/CASE STUDY

/OVERRVIEW
BACKGROUND
Providence's digital products had historically been built by clinical and operational teams with little UX background. The result was a fragmented ecosystem: design decisions varied widely across pages, components were duplicated without standards, and there was no centralized source of truth. For patients trying to find a provider or schedule an appointment, the inconsistency created real friction. In healthcare, that friction doesn't just frustrate — it erodes trust in a system people are depending on.
THECHALLENGE
The core challenge wasn't just creating a component library — it was building something an organization unfamiliar with design systems would actually adopt. Teams across Providence needed to understand not just what the system was, but why it mattered and how to use it. That meant designing for two audiences simultaneously: patients navigating complex healthcare journeys, and internal builders who had never worked within a shared design framework. Balancing scalability with accessibility, and documentation with adoption, was the central design problem throughout.
ROLE&RESPONSIBILITIES
As Lead UX Designer, I owned the full arc of the project — from audit and strategy through design, documentation, and rollout support.
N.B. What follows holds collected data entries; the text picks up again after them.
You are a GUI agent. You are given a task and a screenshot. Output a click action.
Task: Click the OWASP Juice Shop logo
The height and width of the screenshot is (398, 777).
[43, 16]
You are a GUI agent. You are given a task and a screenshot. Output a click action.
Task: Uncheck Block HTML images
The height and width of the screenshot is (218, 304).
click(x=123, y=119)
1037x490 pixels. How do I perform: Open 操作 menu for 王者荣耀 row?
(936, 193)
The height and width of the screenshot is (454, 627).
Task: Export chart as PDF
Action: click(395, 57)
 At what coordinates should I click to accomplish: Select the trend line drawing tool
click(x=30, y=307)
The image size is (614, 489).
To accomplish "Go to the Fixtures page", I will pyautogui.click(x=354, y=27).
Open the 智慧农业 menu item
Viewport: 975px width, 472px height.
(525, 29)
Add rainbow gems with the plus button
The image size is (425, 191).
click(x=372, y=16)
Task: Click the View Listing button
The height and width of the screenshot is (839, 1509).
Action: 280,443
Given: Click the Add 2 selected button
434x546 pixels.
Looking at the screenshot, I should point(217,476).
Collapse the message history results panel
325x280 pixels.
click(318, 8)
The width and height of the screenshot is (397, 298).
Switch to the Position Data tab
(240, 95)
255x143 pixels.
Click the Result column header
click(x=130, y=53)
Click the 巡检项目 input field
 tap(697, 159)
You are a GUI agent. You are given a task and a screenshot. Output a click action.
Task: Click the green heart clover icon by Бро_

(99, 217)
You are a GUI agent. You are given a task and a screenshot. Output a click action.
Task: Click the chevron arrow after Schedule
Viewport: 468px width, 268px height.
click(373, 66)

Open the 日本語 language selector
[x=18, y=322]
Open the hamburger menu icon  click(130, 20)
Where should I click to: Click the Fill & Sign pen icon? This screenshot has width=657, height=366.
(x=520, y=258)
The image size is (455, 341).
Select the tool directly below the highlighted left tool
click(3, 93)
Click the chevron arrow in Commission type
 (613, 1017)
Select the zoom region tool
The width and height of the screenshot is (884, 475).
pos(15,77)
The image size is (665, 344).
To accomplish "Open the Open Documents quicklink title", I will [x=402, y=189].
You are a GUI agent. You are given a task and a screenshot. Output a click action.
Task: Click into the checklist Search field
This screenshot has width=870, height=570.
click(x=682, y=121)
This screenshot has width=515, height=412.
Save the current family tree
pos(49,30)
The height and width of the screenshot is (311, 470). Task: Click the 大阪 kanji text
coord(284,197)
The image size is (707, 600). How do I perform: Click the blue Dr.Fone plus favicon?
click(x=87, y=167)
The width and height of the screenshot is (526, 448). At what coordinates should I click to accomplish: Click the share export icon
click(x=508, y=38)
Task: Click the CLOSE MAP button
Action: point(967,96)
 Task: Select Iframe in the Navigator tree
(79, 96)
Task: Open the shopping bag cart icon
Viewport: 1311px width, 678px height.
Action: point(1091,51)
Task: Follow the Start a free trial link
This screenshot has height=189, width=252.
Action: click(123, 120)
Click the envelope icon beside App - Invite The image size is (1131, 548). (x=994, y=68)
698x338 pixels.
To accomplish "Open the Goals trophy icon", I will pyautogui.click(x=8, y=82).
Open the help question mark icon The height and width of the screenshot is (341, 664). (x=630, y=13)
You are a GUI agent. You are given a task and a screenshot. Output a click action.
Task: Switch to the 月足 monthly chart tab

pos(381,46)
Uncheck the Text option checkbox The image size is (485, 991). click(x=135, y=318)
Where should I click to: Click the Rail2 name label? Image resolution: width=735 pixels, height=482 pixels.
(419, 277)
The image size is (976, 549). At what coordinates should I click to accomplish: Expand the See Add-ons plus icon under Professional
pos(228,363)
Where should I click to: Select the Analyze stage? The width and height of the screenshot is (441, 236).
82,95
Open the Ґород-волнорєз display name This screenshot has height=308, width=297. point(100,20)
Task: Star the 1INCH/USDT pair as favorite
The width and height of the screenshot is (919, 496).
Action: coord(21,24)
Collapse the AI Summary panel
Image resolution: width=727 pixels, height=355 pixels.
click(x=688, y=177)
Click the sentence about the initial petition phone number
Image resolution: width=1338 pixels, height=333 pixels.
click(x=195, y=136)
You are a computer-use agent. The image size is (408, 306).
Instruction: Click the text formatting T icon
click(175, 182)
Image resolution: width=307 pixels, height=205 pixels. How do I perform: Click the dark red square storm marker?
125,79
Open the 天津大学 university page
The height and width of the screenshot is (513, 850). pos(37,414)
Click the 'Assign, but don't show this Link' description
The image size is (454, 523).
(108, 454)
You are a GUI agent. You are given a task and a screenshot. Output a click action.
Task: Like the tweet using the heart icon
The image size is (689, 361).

I conducted the initial UX and accessibility audit, defined token architecture and component standards, wrote all documentation, and led hands-on workshops with cross-functional teams to drive adoption. I collaborated closely with three front-end engineers during implementation, partnered with a UX Manager for organizational alignment, and worked with an analytics specialist post-launch to track impact. My role extended well beyond the Figma library — I was also responsible for shifting how Providence's teams thought about design itself.
PROCESS
I started with a comprehensive audit of ProvidenceHealth.org — reviewing every public-facing page for layout inconsistencies, accessibility failures, and duplicate components. Findings were logged, prioritized by severity, and shared with engineering before the system was even built. From there, I inventoried all UI elements, studied design systems at IBM, Material Design, and the NHS for benchmarking, and defined the system's architecture: an 8pt grid, a unified token system for color, typography, and spacing, and WCAG 2.1 AA compliance baked into every component.
Once built, I led adoption workshops and individual co-creation sessions to give teams not just the tools, but the context to use them correctly. Rollout was phased — starting with high-traffic templates like the homepage, appointment booking, and provider directories — to minimize disruption and capture early feedback.
IMPACT
The system became the default foundation for all new digital initiatives at Providence. Component reuse across new builds increased by 54%, reducing duplicated design and development work. Reported UI bugs dropped 40% as consistency replaced guesswork. Teams shipped new features 78% faster based on internal development cycle tracking. Patient-facing task success — finding a provider, scheduling an appointment — improved 65% through usability testing and session analysis. Accessibility issue reports fell by more than 40% as WCAG-compliant components replaced ad hoc solutions. Cross-functional adoption grew steadily, with product managers and engineers citing the system as a key tool for reducing friction across teams.